FortiGuard Labs Threat Research
New Supply Chain Attack Uses Python Package Index “aioconsol”
Our team has discovered another 0-day attack embedded in a PyPI package (Python Package Index). This one is called “aioconsol.” It was found on December 9, 2022, by monitoring an open-source ecosystem. This Python package was published on December 6, 2022, as shown in its official PyPI repository. As can be seen, all three versions of this malware were published on the same day. Like the “shaderz” zero-day PyPI attack we discovered and posted last week, this malicious package does not include a clear description of its project or source page.
Figure 1: Blank project description
Figure 2: Release history
Version 2.0 of the package includes malicious code in its setup.py installation script that writes what appears to be a binary to a file called “test.exe” and executes it as a part of its installation.
Figure 3: setup.py from version 2.0
In the previous versions, 1.0 and 0.0, a similar malicious code appears in its __init__.py scripts, as shown below.
Figure 4: __init__.py from version 1.0
Figure 5: __init__.py from version 0.0
As shown in the VirusTotal entry below, several vendors flag this binary exe as malicious (SHA 256):
52e6efbbfb1fdeb976e2464c542bc17747d213d67f28dff4d7df0879df23fd7e
Figure 6: Vendors that detect the binary executable test.exe
Examining the Package
Let’s jump right into the binary exe and run it. It creates a subprocess called ‘stub.exe.’
Figure 7: test.exe process running
It drops a series of files to the folder ‘%USER%\AppData\Local\Temp\onefile_%PID_%TIME%’, as shown below.
Figure 8: Dropped files
This dropped executable ‘stub.exe’ is flagged as malicious by only a handful of vendors (SHA 256):
8124cec491e0249bc4a9f3f9d3755201b0e8c28068ce8c4b528217dbb94afd13
Figure 9: Vendors that detect stub.exe
After we run test.exe, we see that it copies itself to ‘%USER%\AppData\Local\WindowsControl’ as ‘Control.exe’ and drops a ‘run.bat’ batch file.
Figure 10: Created files
The run.bat script shows the path to the file ‘Control.exe,’ which may be used to run it at startup.
Figure 11: run.bat
Conclusion
This is the second malicious zero-day Python Package Index (PyPI) supply chain attack we have discovered in less than a week. This technique is often used because malware authors can store an entire binary executable inside a simple python script. This can have drastic effects, potentially damaging your system and exposing users to vulnerabilities. Individuals and organizations need to be wary of installing python packages in the wild as they may include malware.
Fortinet Protections
FortiGuard AntiVirus detects the malicious executables identified in this report as
test.exe: W32/PossibleThreat
stub.exe: W32/Agent.AHP!tr
The FortiGuard AntiVirus service is supported by FortiGate, FortiMail, FortiClient, and FortiEDR. Customers running current AntiVirus updates are protected.

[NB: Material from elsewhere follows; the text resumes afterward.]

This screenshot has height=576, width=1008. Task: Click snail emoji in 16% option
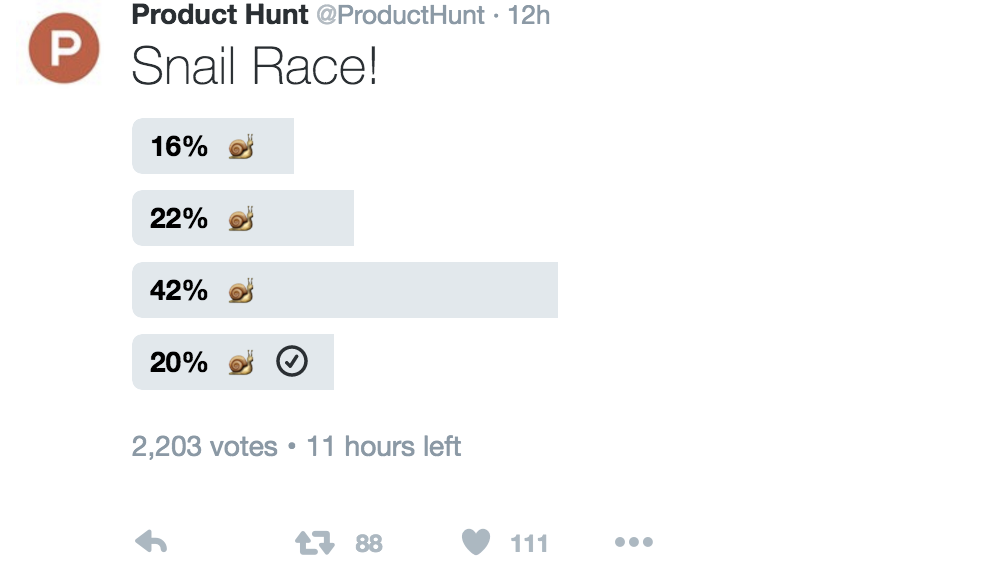[x=241, y=147]
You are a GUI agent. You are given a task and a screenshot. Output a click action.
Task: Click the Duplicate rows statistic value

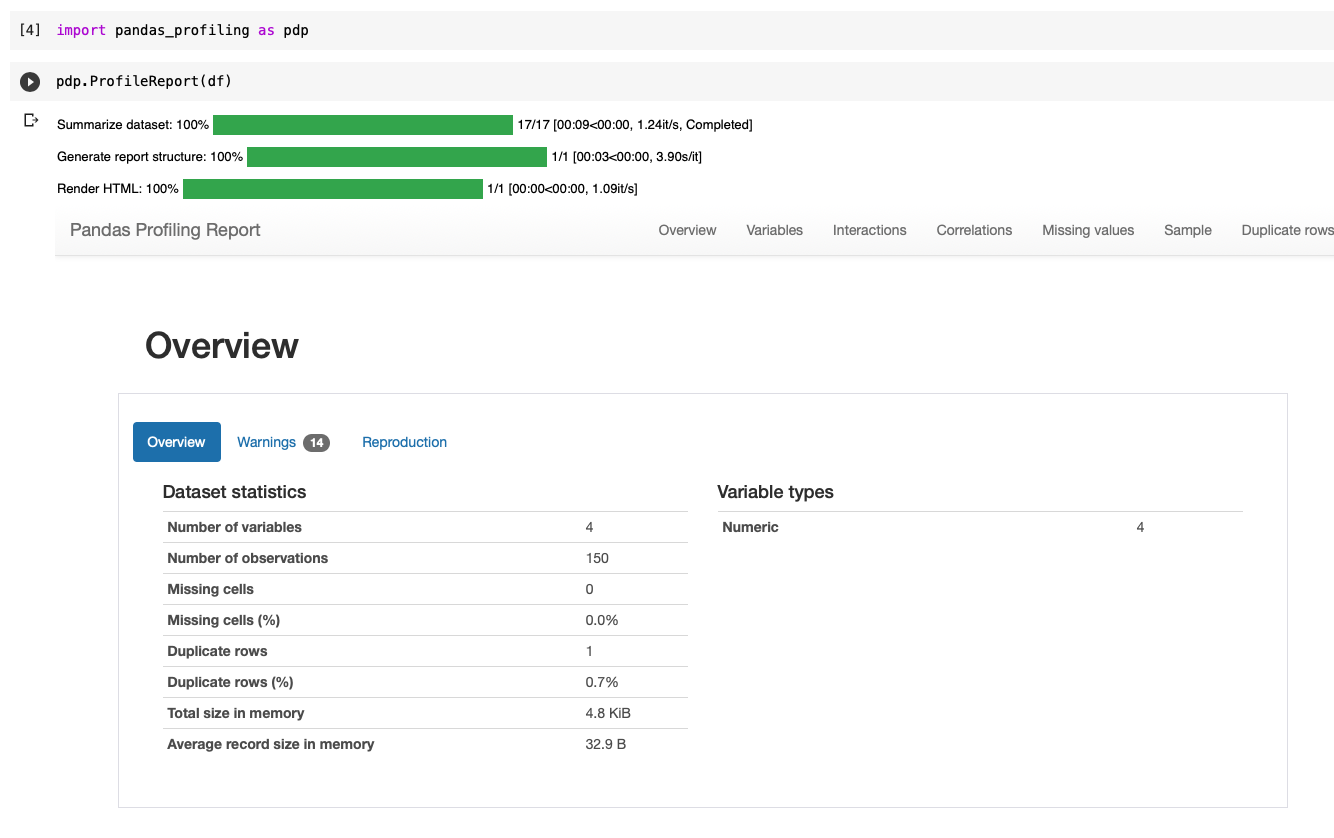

The FortiGuard Web Filtering Service detects the download URLs cited in this report as Malicious and blocks them.
IOCs
test.exe
52e6efbbfb1fdeb976e2464c542bc17747d213d67f28dff4d7df0879df23fd7e
stub.exe
8124cec491e0249bc4a9f3f9d3755201b0e8c28068ce8c4b528217dbb94afd13
FortiGuard Labs responsibly disclosed the malicious aioconsol package to Python and it has been removed.